Well that relates to yesterday’s passage, but I thought it was a highly pertinent comment.

Moving on in the story, we see how a prophet named Oded saved the day (9-15): The Israelites were used by God to execute punishment on the people of Judah. But they over-stepped the mark. They went above and beyond the call of duty, you might say: Stop right where you are and listen! GOD, the God of your ancestors, was angry with Judah and used you to punish them; but you took things into your own hands and used your anger, uncalled for and irrational, to turn your brothers and sisters from Judah and Jerusalem into slaves. Don’t you see that this is a terrible sin against your GOD? The Message. In wrath, God remembers mercy.
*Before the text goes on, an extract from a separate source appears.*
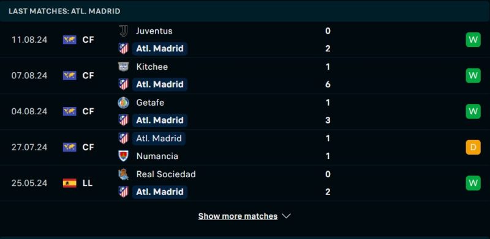Click the Show more matches link
This screenshot has height=239, width=490.
[x=238, y=216]
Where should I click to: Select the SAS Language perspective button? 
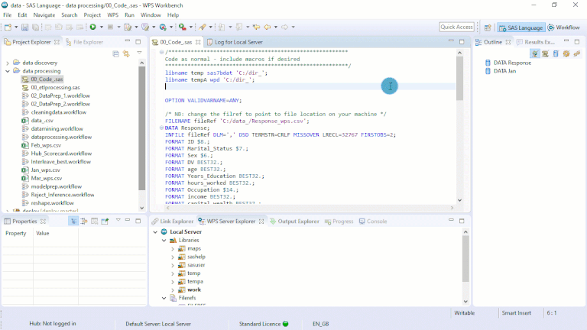pyautogui.click(x=520, y=27)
Thankfully, there were leaders present who humbled themselves under God’s Word and responded appropriately to it (12, 13). This is something we must always do if we are to prosper and flourish in life in the truest sense. Whatever Jesus says to you do it. Respond quickly once you are certain you are hearing His voice, and He will be with you in the doing. He will call you out of your ‘boat’ to walk on water. You cannot do that, but fixing your eyes on Christ you will.

This is, generally speaking, an ugly chapter and it doesn’t have a pretty ending (16-25). ‘Instead of repenting and turning to the God of his father and grandfather, Ahaz adopted the gods of the victorious enemy. It seemed logical to him because the enemy was winning! Instead of going by the Word of God, he took the pragmatic approach (Prov.3:5-6). Have you ever done that? It is dangerous! Warren W. Wiersbe: ‘With the Word’, p.248. Whenever we turn to other ‘gods’, whatever shape or form they may come in; when we trust in people and things other than the Lord, we get trouble instead of help (20). May we learn this lesson well so that we will not have to suffer as Ahaz and Judah did.

Simple trust in God will get you through. It is foolish and futile to look elsewhere. Broken cisterns always fail.

Prayer: Lord I want to be someone who trembles at your Word and responds swiftly when you speak. I desire a heart that is soft and sensitive towards you.